§ Working data:
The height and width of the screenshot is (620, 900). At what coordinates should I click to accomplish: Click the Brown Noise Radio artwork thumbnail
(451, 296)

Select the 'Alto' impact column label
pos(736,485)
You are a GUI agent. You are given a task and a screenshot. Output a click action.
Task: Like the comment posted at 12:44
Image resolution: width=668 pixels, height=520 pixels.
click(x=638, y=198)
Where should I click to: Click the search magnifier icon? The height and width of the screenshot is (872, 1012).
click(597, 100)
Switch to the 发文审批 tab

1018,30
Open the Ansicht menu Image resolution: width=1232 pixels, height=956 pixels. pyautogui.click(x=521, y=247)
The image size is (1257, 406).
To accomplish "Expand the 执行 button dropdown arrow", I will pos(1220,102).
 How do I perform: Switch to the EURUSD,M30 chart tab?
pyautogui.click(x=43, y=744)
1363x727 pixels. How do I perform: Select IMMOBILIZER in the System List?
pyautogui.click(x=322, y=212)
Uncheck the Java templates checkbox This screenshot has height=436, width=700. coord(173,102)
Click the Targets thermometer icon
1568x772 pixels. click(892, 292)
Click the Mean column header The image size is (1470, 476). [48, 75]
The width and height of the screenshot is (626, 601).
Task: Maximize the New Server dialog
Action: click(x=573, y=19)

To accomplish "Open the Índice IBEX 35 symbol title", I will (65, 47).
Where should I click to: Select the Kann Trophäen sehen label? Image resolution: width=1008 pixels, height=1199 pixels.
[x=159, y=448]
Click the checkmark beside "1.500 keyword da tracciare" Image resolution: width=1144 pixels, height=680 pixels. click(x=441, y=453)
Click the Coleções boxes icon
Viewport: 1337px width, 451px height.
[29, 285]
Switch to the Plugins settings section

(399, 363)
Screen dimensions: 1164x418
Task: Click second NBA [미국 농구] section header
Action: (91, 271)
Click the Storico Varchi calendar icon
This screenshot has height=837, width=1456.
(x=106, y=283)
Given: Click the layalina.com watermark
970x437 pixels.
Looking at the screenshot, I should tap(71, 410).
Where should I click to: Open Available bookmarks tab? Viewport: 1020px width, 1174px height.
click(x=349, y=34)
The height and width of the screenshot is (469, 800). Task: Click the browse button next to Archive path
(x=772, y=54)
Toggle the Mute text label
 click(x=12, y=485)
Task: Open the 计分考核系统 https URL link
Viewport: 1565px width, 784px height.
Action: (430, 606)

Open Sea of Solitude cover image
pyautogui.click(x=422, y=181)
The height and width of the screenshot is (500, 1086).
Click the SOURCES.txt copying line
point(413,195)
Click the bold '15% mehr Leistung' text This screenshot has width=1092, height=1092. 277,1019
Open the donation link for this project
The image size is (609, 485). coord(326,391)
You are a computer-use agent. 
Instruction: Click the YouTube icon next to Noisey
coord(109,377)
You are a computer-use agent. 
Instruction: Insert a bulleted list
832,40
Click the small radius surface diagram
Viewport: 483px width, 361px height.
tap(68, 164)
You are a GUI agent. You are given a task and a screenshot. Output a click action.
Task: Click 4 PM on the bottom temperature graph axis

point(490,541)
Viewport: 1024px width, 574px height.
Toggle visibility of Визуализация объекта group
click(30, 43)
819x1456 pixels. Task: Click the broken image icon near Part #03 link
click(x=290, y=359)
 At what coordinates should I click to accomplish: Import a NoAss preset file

§ Goal of the exercise:
Output the complete set of records word for word.

§ Answer to this exercise:
The height and width of the screenshot is (620, 900). At what coordinates should I click to accomplish: Click the Brown Noise Radio artwork thumbnail
(451, 296)

Select the 'Alto' impact column label
pos(736,485)
You are a GUI agent. You are given a task and a screenshot. Output a click action.
Task: Like the comment posted at 12:44
Image resolution: width=668 pixels, height=520 pixels.
click(x=638, y=198)
Where should I click to: Click the search magnifier icon? The height and width of the screenshot is (872, 1012).
click(597, 100)
Switch to the 发文审批 tab

1018,30
Open the Ansicht menu Image resolution: width=1232 pixels, height=956 pixels. pyautogui.click(x=521, y=247)
The image size is (1257, 406).
To accomplish "Expand the 执行 button dropdown arrow", I will pos(1220,102).
 How do I perform: Switch to the EURUSD,M30 chart tab?
pyautogui.click(x=43, y=744)
1363x727 pixels. How do I perform: Select IMMOBILIZER in the System List?
pyautogui.click(x=322, y=212)
Uncheck the Java templates checkbox This screenshot has height=436, width=700. coord(173,102)
Click the Targets thermometer icon
1568x772 pixels. click(892, 292)
Click the Mean column header The image size is (1470, 476). [48, 75]
The width and height of the screenshot is (626, 601).
Task: Maximize the New Server dialog
Action: click(x=573, y=19)

To accomplish "Open the Índice IBEX 35 symbol title", I will (65, 47).
Where should I click to: Select the Kann Trophäen sehen label? Image resolution: width=1008 pixels, height=1199 pixels.
[x=159, y=448]
Click the checkmark beside "1.500 keyword da tracciare" Image resolution: width=1144 pixels, height=680 pixels. click(x=441, y=453)
Click the Coleções boxes icon
Viewport: 1337px width, 451px height.
[29, 285]
Switch to the Plugins settings section

(399, 363)
Screen dimensions: 1164x418
Task: Click second NBA [미국 농구] section header
Action: (91, 271)
Click the Storico Varchi calendar icon
This screenshot has height=837, width=1456.
(x=106, y=283)
Given: Click the layalina.com watermark
970x437 pixels.
Looking at the screenshot, I should tap(71, 410).
Where should I click to: Open Available bookmarks tab? Viewport: 1020px width, 1174px height.
click(x=349, y=34)
The height and width of the screenshot is (469, 800). Task: Click the browse button next to Archive path
(x=772, y=54)
Toggle the Mute text label
 click(x=12, y=485)
Task: Open the 计分考核系统 https URL link
Viewport: 1565px width, 784px height.
Action: (430, 606)

Open Sea of Solitude cover image
pyautogui.click(x=422, y=181)
The height and width of the screenshot is (500, 1086).
Click the SOURCES.txt copying line
point(413,195)
Click the bold '15% mehr Leistung' text This screenshot has width=1092, height=1092. 277,1019
Open the donation link for this project
The image size is (609, 485). coord(326,391)
You are a computer-use agent. 
Instruction: Click the YouTube icon next to Noisey
coord(109,377)
You are a computer-use agent. 
Instruction: Insert a bulleted list
832,40
Click the small radius surface diagram
Viewport: 483px width, 361px height.
tap(68, 164)
You are a GUI agent. You are given a task and a screenshot. Output a click action.
Task: Click 4 PM on the bottom temperature graph axis

point(490,541)
Viewport: 1024px width, 574px height.
Toggle visibility of Визуализация объекта group
click(30, 43)
819x1456 pixels. Task: Click the broken image icon near Part #03 link
click(x=290, y=359)
 At what coordinates should I click to accomplish: Import a NoAss preset file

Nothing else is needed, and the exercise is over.